The prosecutors said that they recently obtained the e-mails and that Fumo, as a prisoner, was well aware that the material would not necessarily be kept private.

In one message, Fumo talked about "this whole nightmare of my case. I never hurt anyone in my life. There were no victims."

"But because of who I was and the jealousies that swirl around my success and power, I was targeted. In the end, I got convicted of technical b-s-. But the press started a feeding frenzy that still has not subsided."

He called the federal jury that convicted him on every count in 2009 "dumb, corrupt, and prejudiced."

The e-mail was sent to Fumo's lawyers, his fiancee, and others.

Fumo's lawyers filed a short brief late Friday urging U.S. District Judge Ronald E. Buckwalter to reinstitute the 55-month sentence he imposed two years ago. They said Fumo deserved leniency because of his age and poor health.
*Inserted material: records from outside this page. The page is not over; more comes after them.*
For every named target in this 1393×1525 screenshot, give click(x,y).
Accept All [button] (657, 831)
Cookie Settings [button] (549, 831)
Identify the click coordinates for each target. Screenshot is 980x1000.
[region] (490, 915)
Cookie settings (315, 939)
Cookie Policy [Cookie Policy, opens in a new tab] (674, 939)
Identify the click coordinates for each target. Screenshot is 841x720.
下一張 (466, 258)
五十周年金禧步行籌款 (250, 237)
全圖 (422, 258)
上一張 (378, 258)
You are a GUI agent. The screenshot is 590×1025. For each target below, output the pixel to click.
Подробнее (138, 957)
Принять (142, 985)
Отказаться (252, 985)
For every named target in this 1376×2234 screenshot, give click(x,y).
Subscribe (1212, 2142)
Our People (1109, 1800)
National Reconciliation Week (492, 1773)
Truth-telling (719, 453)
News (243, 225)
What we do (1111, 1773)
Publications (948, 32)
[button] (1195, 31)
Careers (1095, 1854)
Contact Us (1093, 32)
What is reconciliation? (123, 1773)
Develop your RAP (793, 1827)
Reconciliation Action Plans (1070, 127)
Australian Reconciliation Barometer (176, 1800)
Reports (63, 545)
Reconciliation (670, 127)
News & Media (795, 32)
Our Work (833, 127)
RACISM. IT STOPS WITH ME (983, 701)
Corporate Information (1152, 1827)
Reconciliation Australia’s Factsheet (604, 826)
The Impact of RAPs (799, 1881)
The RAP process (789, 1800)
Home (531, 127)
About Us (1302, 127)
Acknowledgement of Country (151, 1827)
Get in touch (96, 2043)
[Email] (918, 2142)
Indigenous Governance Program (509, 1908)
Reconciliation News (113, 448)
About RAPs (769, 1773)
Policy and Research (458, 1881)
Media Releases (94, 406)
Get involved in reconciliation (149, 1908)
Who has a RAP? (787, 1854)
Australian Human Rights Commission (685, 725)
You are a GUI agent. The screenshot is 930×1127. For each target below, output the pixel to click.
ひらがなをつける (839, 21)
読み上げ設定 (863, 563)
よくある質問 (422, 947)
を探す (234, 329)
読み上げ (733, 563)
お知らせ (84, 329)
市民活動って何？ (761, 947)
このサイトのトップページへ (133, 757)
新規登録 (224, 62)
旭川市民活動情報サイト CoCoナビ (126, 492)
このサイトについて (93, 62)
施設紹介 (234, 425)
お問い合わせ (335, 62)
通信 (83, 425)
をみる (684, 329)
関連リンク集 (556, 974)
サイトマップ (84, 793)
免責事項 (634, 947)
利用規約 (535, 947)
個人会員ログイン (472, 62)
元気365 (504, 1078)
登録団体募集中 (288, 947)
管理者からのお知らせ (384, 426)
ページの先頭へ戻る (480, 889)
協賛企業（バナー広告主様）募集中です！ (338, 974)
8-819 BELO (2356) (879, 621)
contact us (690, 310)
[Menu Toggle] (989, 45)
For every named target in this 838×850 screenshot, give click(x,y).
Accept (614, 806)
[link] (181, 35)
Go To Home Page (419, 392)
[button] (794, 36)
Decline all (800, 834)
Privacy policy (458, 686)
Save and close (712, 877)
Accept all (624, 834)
They described Fumo as someone who, "despite his faults, was preoccupied to an extraordinary degree with helping others at any scale and never turned a deaf ear or a blind eye to a worthy cause or a person in distress."

Though the prosecution filed its brief first, the defense's 14-page filing made no mention of the e-mails. Peter Goldberger, one of Fumo's lawyers, said court rules barred it from responding immediately.

In a filing last month, Fumo's lawyers also urged Buckwalter in similar terms to reinstate the controversial sentence.